La partie de la matrice de classification des risques relative à l’identification du bénéficiaire effectif est remplie à l’aide du questionnaire s’intitulant « identification du bénéficiaire effectif » présenté en annexe 12. Enfin la partie de la même matrice portant sur la connaissance du client se remplira à l’aide du questionnaire « identification du client ». Ce questionnaire comporte trois étapes :


  • première étape : les éléments obligatoires d’identification du client avant le début de la mission.

Cette partie présente les documents à obtenir obligatoirement avant de commencer la relation d’affaires ;

  • deuxième étape : les risques liés à la connaissance du client.

Cette étape permet d’indiquer sur la matrice de classification des risques le niveau de risque afférant à la connaissance du client ;

  • troisième étape : les indices de vigilance complémentaires.

Cette dernière étape met en exergue les risques qui seront soumis à la procédure de l’examen renforcé relaté au chapitre 6 du présent manuel.



  1. Les caractéristiques liées aux opérations

En la matière, il convient de se référer à la partie de ce manuel relative à l’examen renforcé.
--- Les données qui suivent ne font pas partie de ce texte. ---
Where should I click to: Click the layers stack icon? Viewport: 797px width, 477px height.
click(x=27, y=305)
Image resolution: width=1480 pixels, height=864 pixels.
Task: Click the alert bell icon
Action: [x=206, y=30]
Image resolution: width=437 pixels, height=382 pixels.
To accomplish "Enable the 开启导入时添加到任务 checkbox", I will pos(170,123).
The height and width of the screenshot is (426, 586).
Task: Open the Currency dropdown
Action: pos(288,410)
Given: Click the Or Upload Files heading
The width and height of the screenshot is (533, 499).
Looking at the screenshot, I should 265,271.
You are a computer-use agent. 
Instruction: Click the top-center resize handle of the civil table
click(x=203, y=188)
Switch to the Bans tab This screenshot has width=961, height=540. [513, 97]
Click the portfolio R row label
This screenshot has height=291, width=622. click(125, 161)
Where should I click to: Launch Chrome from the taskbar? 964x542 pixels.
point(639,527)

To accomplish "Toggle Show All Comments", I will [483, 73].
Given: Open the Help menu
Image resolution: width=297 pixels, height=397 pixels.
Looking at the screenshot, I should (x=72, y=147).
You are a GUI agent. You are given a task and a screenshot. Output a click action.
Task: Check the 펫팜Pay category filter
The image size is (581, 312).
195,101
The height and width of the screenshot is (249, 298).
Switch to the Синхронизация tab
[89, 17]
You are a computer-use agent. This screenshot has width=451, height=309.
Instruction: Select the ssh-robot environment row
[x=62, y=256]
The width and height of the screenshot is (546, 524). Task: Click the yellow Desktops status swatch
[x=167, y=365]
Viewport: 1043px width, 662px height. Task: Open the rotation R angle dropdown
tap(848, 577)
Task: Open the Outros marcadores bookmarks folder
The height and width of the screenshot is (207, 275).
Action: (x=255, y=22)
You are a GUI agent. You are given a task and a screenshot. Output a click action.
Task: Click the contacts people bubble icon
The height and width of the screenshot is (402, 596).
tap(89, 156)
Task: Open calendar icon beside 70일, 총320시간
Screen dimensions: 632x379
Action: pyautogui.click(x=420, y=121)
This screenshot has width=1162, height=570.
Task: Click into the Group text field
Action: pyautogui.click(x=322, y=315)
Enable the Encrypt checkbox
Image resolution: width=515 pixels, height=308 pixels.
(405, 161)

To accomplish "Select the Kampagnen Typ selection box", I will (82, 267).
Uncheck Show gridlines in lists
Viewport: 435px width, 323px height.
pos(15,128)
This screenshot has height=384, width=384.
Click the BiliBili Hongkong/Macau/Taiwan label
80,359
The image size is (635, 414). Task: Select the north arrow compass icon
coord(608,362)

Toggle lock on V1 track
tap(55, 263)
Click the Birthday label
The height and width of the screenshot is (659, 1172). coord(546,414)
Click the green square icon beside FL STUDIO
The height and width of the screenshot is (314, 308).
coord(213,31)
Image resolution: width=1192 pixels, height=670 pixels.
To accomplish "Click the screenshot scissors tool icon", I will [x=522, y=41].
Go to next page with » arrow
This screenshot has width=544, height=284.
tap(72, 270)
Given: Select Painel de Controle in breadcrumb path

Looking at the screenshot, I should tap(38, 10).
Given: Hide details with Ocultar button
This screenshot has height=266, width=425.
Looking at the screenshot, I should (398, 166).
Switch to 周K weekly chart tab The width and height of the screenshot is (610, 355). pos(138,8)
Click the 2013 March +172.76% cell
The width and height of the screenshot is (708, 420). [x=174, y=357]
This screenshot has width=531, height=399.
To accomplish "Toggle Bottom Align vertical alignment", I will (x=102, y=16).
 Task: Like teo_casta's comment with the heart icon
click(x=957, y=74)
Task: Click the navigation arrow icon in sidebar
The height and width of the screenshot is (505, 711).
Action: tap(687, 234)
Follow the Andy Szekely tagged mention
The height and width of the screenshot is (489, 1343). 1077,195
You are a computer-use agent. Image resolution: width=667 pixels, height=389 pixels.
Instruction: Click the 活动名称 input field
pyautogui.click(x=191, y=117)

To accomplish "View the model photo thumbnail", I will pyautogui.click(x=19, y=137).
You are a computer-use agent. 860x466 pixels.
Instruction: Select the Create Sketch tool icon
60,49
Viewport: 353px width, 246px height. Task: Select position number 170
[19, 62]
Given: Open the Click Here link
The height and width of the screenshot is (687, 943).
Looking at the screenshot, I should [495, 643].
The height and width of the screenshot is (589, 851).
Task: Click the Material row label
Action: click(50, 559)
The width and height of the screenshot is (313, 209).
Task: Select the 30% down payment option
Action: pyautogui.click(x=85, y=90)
En définitive, ces différents questionnaires seront remplis à l’aide des informations recueillies tout au long de la mission, telles que la note d’orientation générale (ci-après « NOG »), la note de synthèse ou encore la fiche d’identification du client. Les informations recueillies sur la NOG de même que la note de synthèse sont essentielles pour faciliter la détermination des zones de risques de l’entité.
Par ailleurs, le tableau des missions à risques est utilisé afin de déterminer le niveau de risque afférant à la nature des différentes missions proposées par l’expert-comptable. Ces niveaux de risques sont précisés à la section « nature de la mission » de la matrice de classification des risques. Ainsi, l’expert-comptable renforce sa vigilance pour les missions les plus exposées aux opérations de blanchiment telles que les missions de conseil (assistance à la création d’entreprise, conseil aux entreprises en difficulté, évaluation d’entreprise dans le cadre de cessions ou d’apports, etc.) et opte pour une vigilance standard pour les missions de présentation.
Enfin, l’expert-comptable détermine le niveau de risque général de la mission. Pour ce faire, il se fonde sur les risques relevés dans les autres postes. Traditionnellement, il suffit qu’une seule des sections de la matrice de classification des risques présente un risque élevé pour que le risque général de la mission soit élevé. Néanmoins, l’expert-comptable conserve son pouvoir d’appréciation et peut décider d’affecter à la mission un risque général faible ou standard, même si une ou plusieurs sections de la matrice de classification des risques présentent un risque élevé. Dans une telle hypothèse, il devra bien évidemment justifier sa décision.